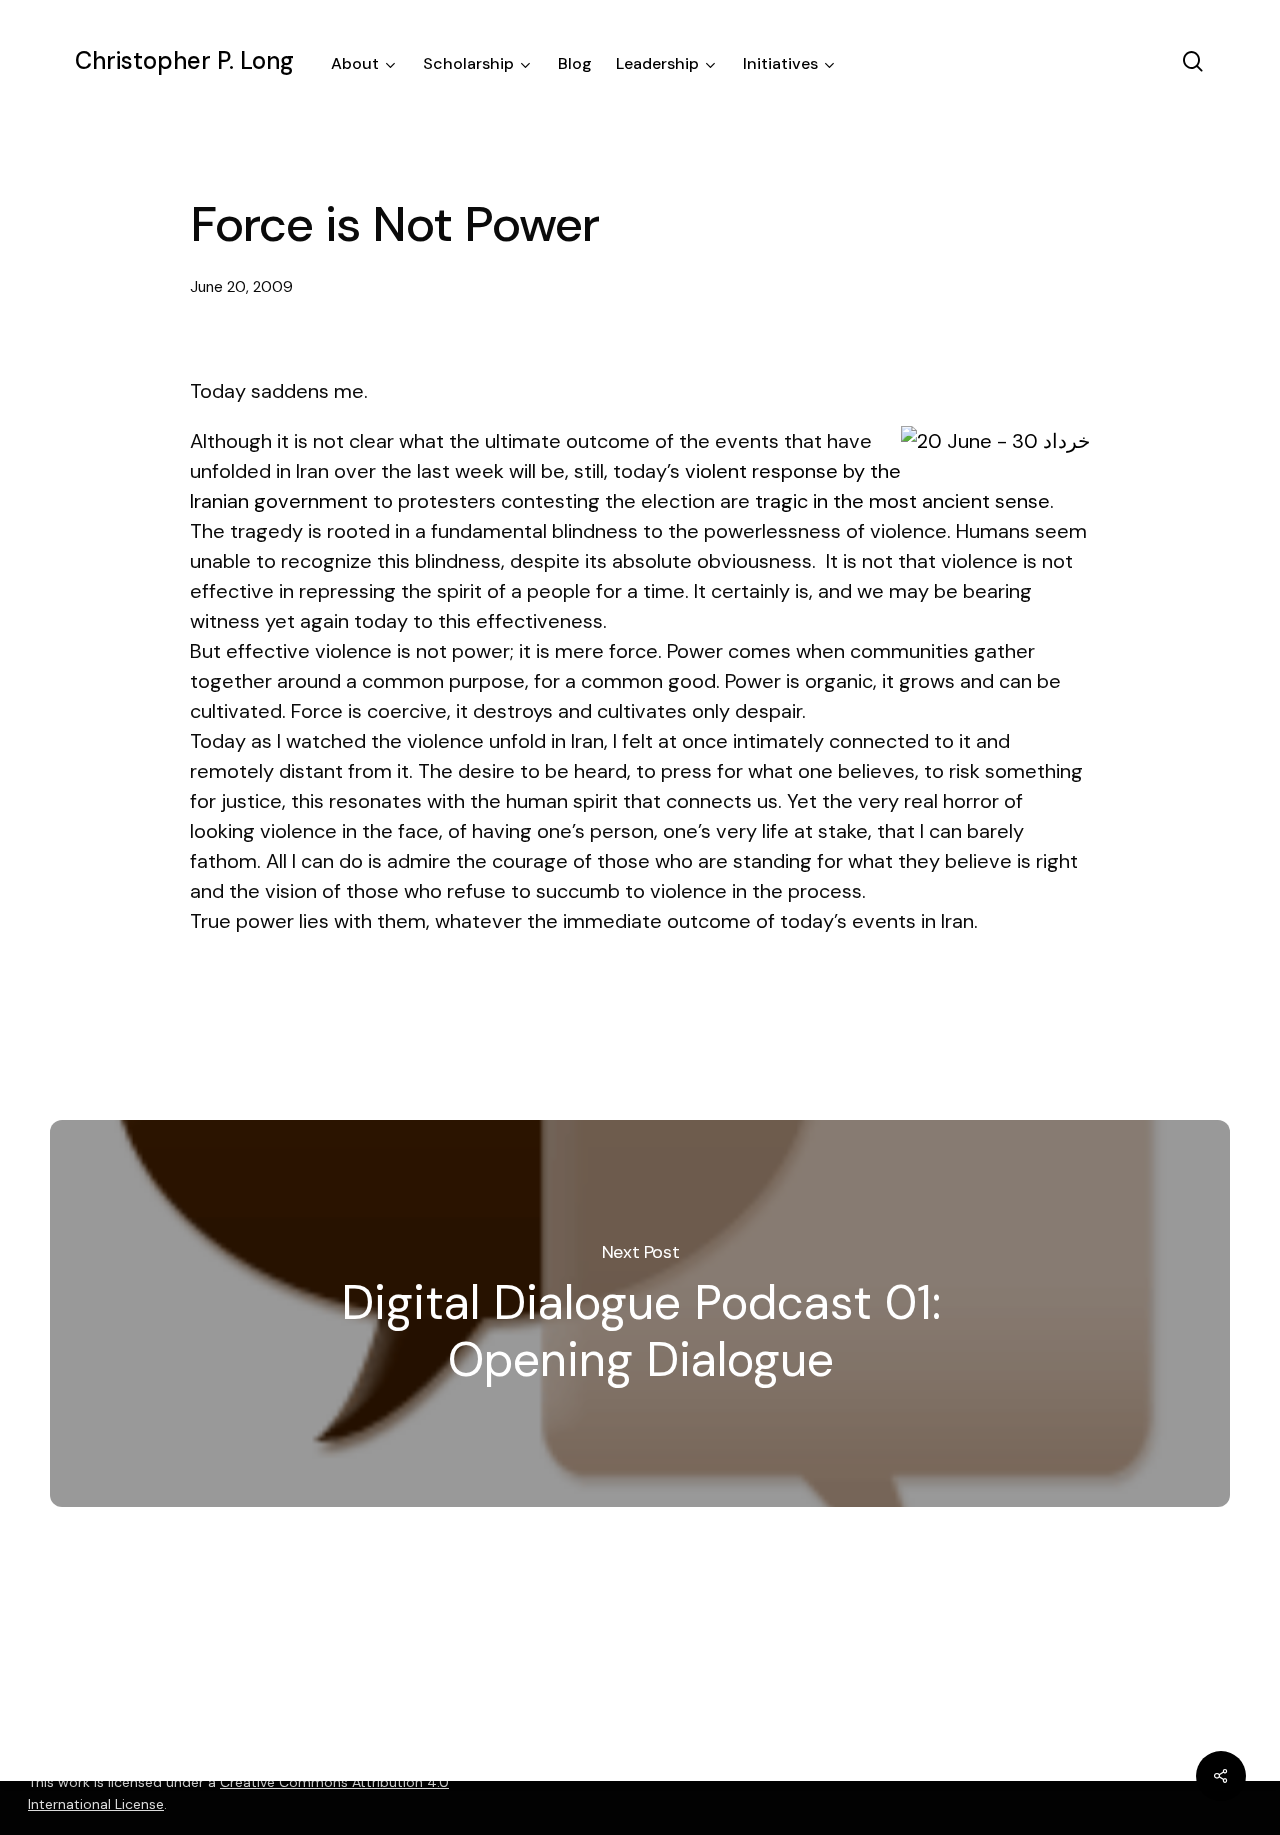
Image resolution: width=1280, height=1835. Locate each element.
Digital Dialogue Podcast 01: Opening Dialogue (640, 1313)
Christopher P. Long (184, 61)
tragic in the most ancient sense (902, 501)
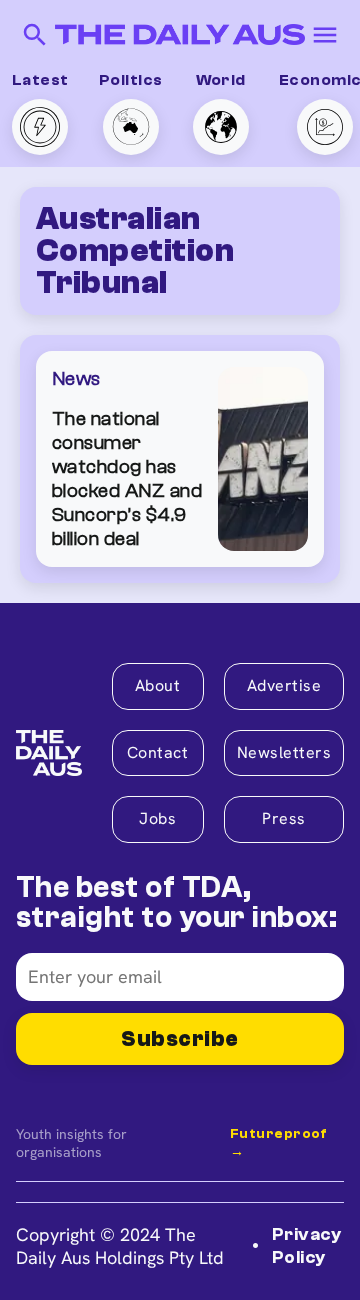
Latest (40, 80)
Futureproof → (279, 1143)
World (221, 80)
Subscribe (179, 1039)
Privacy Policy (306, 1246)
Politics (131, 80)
_ _ _ _ _
Every line above is to be reproduced verbatim, and the pictures are to be omitted.

Image resolution: width=1280, height=1835. Locate each element.
Digital Dialogue Podcast 01: Opening Dialogue (640, 1313)
Christopher P. Long (184, 61)
tragic in the most ancient sense (902, 501)
Latest (40, 80)
Futureproof → (279, 1143)
World (221, 80)
Subscribe (179, 1039)
Privacy Policy (306, 1246)
Politics (131, 80)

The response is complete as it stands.